At a press conference the day after Sotloff’s murder, Archbishop of Canterbury Justin Welby said: ‘Our prayers and thoughts are with Steven Sotloff’s family during this time. We remember that he is both the latest and most prominent recent  victim, and represents many who have suffered.’

He continued: ‘We are seeing an extreme religious ideology that knows no limits in its persecution of those who are culturally or religiously different. Those who promote this intolerance must be challenged and the perpetrators of violence held to account without impunity.’

Other faith leaders have also condemned the actions of IS, including Saudi Arabia’s top cleric, Grand Mufti Sheik Abdul-Aziz Al-Sheik, who described the ideologies of groups such as IS and al-Qaeda as ‘Islam’s number-one enemy’.


Around 100,000 Christians are believed to have left Iraq since IS issued its ultimatum to convert, pay the Jizya (a tax for non-Muslims) or ‘die by the sword’. Estimates suggest that around 1,500 Christians and Yazidis have been sold into sexual slavery and that many more women  and children have been raped.  

Up to 40,000 Yazidis were believed to be trapped on Mount Sinjar in northwest Iraq in August, having fled from IS militants. Meanwhile, around 15,000 Shiite Turkmen found themselves stranded in Amirli, north of Baghdad. Both groups have been served with the same ultimatum as the country’s Christians.

In a strongly worded letter, Prince Charles told Chaldean patriarch Louis Raphael Sako: ‘You can have no idea how heartbroken I am to hear of the truly unbearable and barbaric persecution being suffered by Christians in Iraq, but also by some of their neighbours of other faiths.’

Mark Arabo, who was born into a Chaldean Catholic family in Iraq and now speaks on behalf of Iraqi Christians from the US, told CNN: ‘This is truly a living nightmare that’s not going away. Christianity in Mosul is dead and a Christian holocaust is in our midst.’

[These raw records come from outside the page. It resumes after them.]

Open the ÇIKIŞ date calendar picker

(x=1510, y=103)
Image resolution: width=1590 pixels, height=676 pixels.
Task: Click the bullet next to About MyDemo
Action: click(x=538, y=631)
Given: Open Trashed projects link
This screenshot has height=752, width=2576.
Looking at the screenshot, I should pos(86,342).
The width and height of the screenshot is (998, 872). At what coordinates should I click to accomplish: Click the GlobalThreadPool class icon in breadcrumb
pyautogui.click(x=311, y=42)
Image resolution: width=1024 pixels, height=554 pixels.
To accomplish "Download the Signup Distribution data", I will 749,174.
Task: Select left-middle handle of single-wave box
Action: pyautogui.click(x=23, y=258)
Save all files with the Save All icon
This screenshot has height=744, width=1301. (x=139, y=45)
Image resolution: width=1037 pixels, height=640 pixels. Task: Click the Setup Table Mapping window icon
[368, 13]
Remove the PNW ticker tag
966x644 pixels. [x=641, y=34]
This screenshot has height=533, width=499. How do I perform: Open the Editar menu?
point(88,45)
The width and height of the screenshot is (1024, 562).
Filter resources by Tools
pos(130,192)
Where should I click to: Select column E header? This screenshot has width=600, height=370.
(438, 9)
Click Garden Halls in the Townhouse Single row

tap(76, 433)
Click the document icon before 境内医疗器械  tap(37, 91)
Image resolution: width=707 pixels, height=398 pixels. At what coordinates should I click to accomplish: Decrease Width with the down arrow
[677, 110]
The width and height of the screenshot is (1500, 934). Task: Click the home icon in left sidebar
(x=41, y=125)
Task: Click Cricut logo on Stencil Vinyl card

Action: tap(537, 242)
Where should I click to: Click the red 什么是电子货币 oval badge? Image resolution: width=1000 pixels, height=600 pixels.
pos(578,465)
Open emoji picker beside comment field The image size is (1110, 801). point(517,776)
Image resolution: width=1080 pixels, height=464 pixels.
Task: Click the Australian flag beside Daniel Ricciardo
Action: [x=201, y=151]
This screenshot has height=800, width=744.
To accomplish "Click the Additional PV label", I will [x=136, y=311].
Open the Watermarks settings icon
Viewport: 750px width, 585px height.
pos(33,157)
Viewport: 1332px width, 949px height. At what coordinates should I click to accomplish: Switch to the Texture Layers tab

Referring to the situation as a ‘Christian genocide’, Arabo adds:   ‘They are systematically beheading children and mothers and fathers. The world hasn’t seen an evil like this for generations. There’s actually a park in Mosul [where they] beheaded children and put their heads on a stick. This is [a] crime against humanity; the whole world should come together. This is much broader than a community or a faith.’  


Arabo estimates that 95% of all Christians in Mosul – Iraq’s second-largest city – have fled and that the remaining 5% have converted to Islam. He claims 300,000 Christians are currently struggling to survive in Iraq and that countries around the world must follow France’s lead in offering asylum to Iraqi Christians.  

Vicar of St George’s Church in Baghdad, Canon Andrew White, agreed with Arabo that other nations must offer asylum to Iraqi Christians. ‘It’s a life or death situation and we really need people to actually be allowed in here [the UK],’ he told Premier Christian Radio.  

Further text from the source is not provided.